The beats of the story are as straightforward as it is simplistic: The film opens to an arranged marriage brokered between Tarla (Huma Qureshi), a college student with dreams of making a name for herself, and the mild-mannered Nalin Kumar (Sharib Hashmi), who promises to support her in the pursuit. A clever montage witnesses the years pass by as the couple build a home and family in Mumbai, settling comfortably in domestic monotony.

The film’s screenplay eschews any inquiry into Tarla Dalal’s inner life.

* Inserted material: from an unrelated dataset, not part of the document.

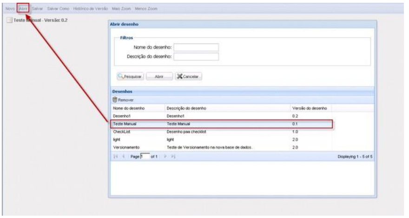Click the Pesquisar search button
409x218 pixels.
pyautogui.click(x=129, y=76)
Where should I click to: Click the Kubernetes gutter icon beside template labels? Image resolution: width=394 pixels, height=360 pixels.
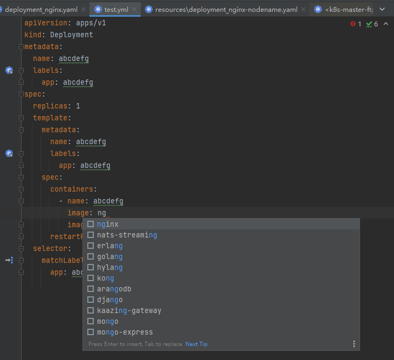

Still, the nagging feeling that she is neglecting her ambitions starts gnawing at Tarla as she approaches middle-age. It sets her off on a culinary journey that sees her running a finishing school where she teaches young women how to enjoy cooking, self-publish a cookbook that slowly gains readers, and ends at her transitioning into a much revered television cooking show host. In between, the guilt of familial neglect coupled with the pressures that domestic labour single-handedly inflicts on married women, threatens to pause her coming-of-age. It is as by-the-books as it can get.

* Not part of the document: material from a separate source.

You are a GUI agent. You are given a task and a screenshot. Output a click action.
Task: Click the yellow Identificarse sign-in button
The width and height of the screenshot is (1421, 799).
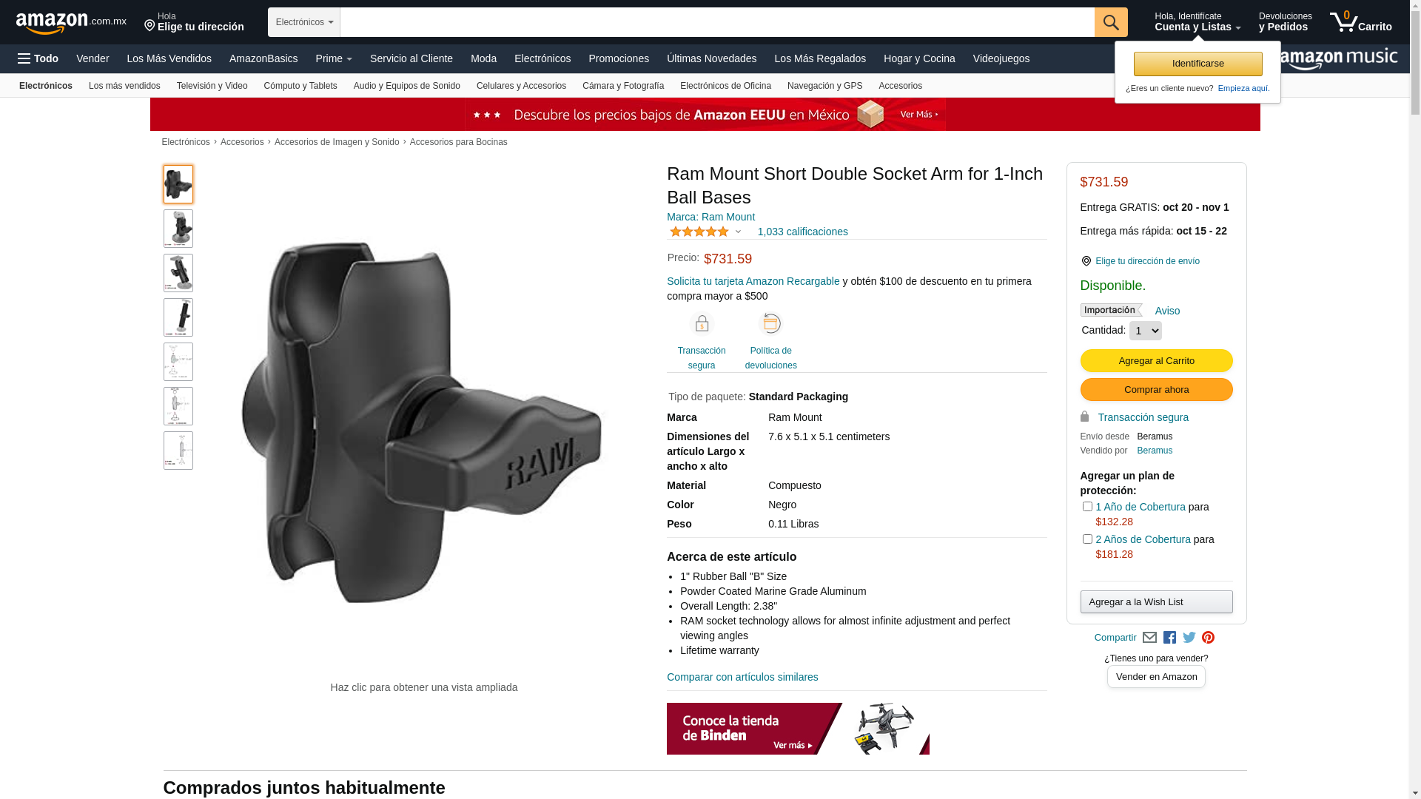click(x=1197, y=64)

Glaringly disinterested in food

I say this primarily because of the film’s glaring disinterest in food: for one, it doesn’t treat cooking as a skill, choosing to look at it rather as a woman’s duty. So we never quite get to know how Dalal honed her culinary skills or even, what prompted her down this route. It’s this approach that creates a distance between Dalal and the viewer, with the film never quite coming close to articulating the passion that Dalal holds for rustling up one dish after the other beyond the fact that as a mother of three, she is duty bound to feed her family.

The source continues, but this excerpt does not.